Abstract

Hmong ritual practice revolves around managing proper relations between one’s ancestors and living kin, as this relationship is a key factor in both the physical health and more general welfare of living descendants. General Vang Pao came to take on the mantle of an ancestor for all Hmong, and his post-mortal welfare became metonymically linked to the welfare of the entire Hmong community, regardless of clan or kinship. His funeral (lub ntees, lub cawv xeeb) and soul-releasing (tso plig) ceremonies were perhaps the largest occurrences of coordinated public ritual in recent Hmong history.
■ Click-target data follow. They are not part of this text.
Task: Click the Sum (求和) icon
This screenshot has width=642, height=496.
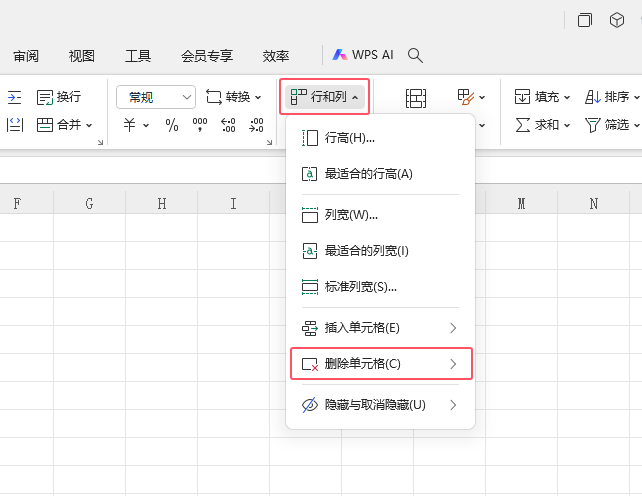Action: point(523,125)
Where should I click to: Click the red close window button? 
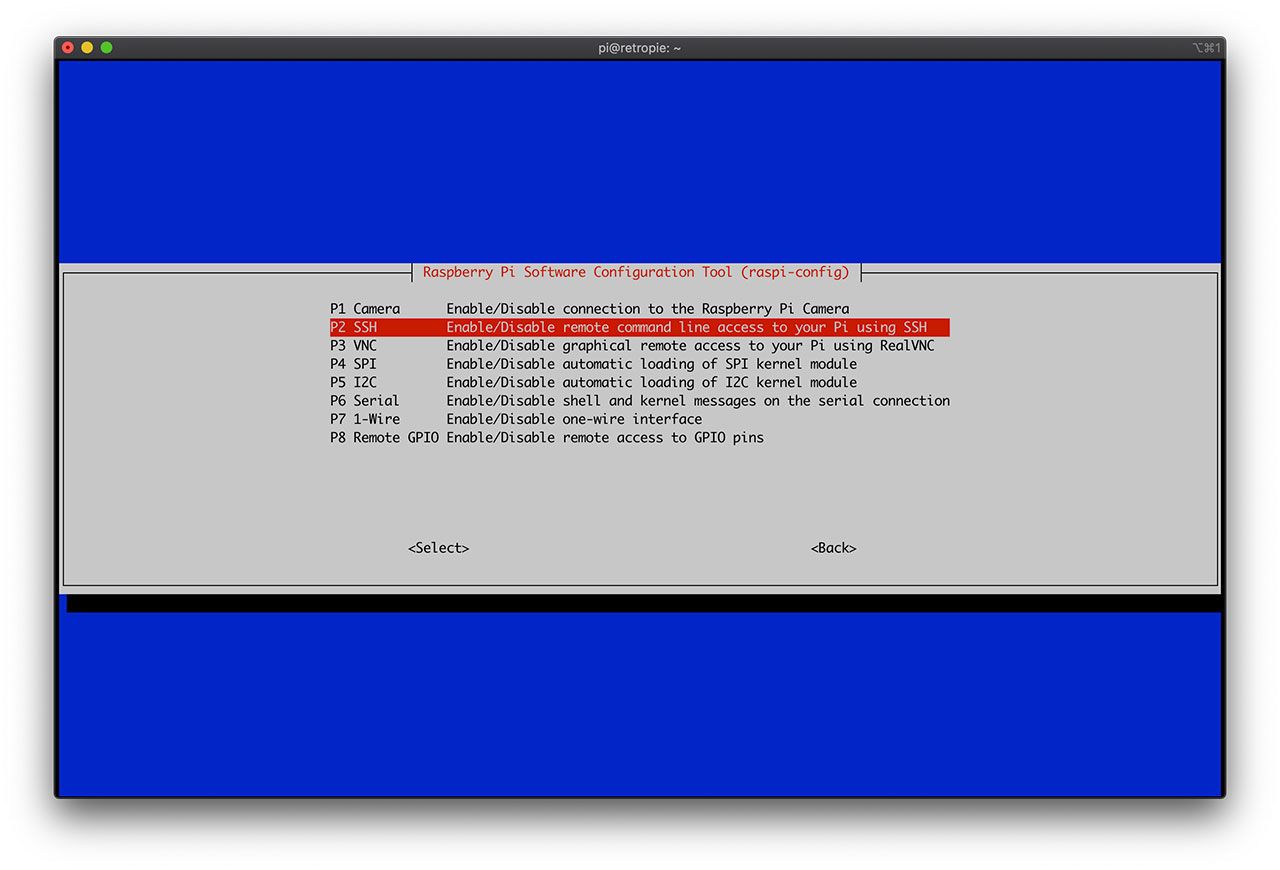point(68,48)

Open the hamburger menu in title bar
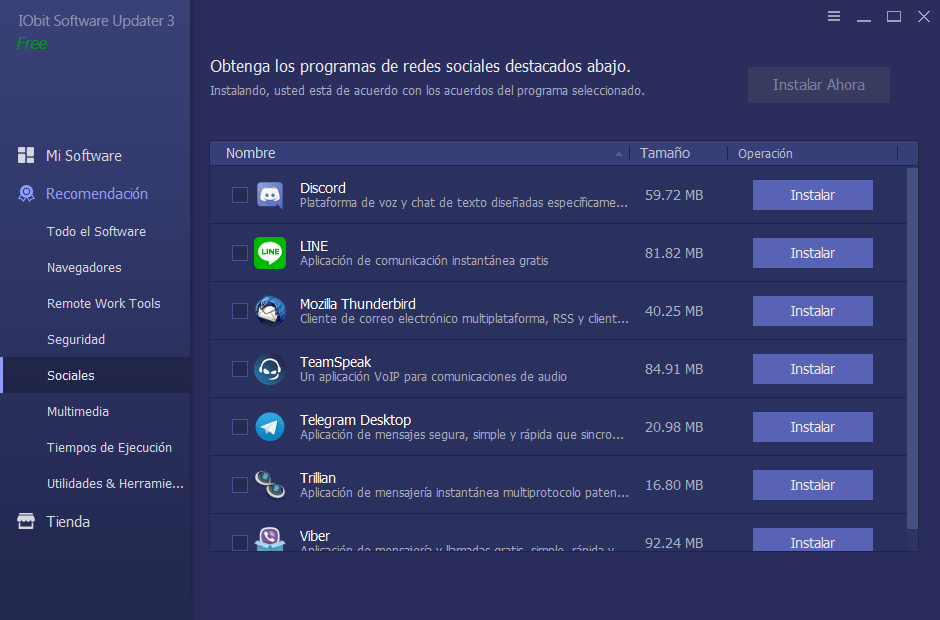(x=834, y=16)
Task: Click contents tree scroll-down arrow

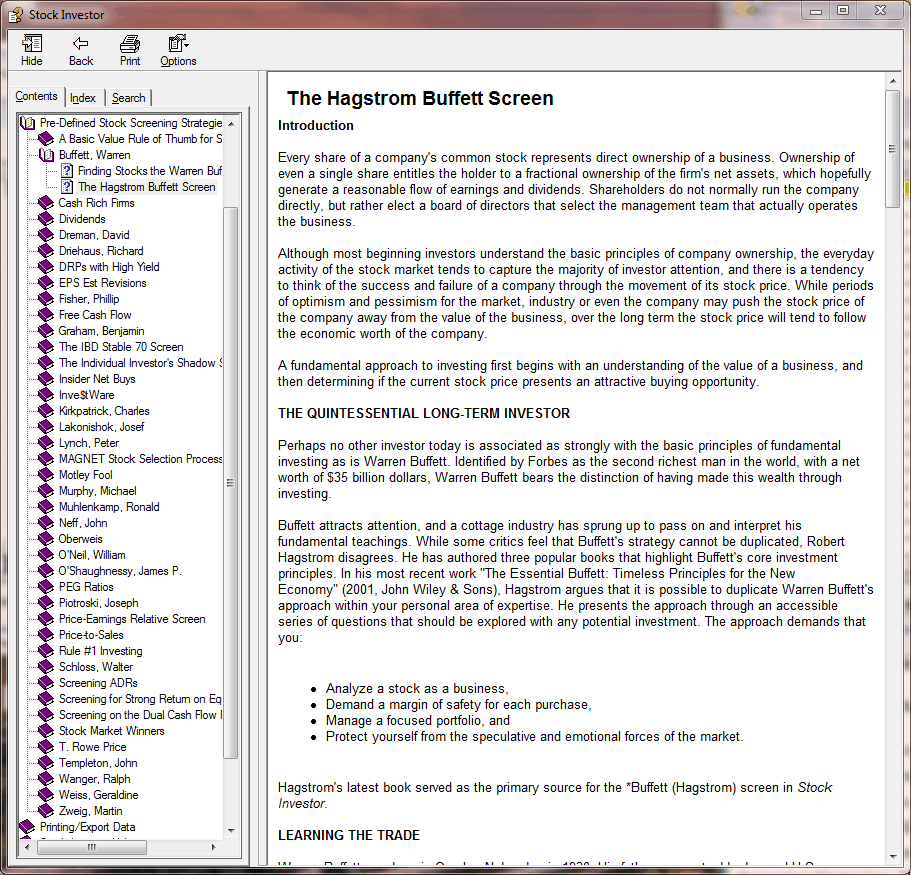Action: point(231,830)
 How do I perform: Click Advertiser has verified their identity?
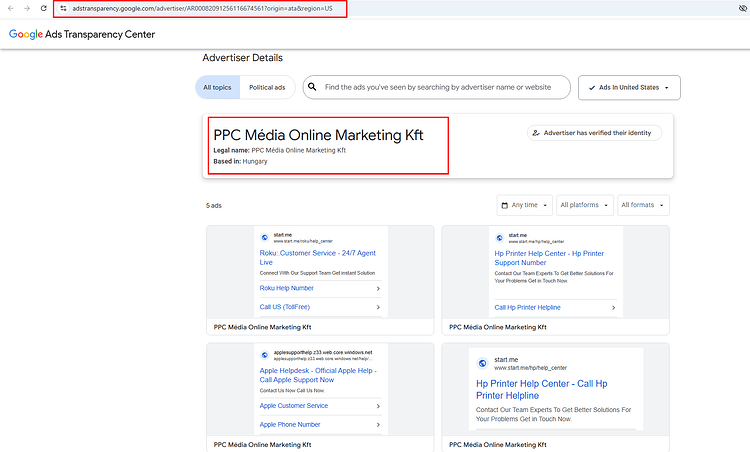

Beyond merely resolving the affairs of his life and sending his spirit to the ancestral realm (the common functions of these rites), these events became sites of the ritual enactment of Hmong statehood, both for those who organized and coordinated the rites, as well as for those observing and participating more broadly in the events. In many ways, the events marked simultaneously the conclusion of a Hmong apocalypse, whose apotheosis was the aftermath of America’s secret war in Laos, as well as an aspirational utopia—the very performance of a Hmong state that is more dreamed than real. An ethnographic analysis of the iconography, discourse, and ritual innovations at the events reveals a set of practices best described as ‘aspirational statecraft.’ Ritual performers asserted a meridian of time marked by Vang Pao’s passing and sought to fulfill the longstanding desire for Hmong statehood by casting Vang Pao as a metonymical ancestor to the entire Hmong body politic.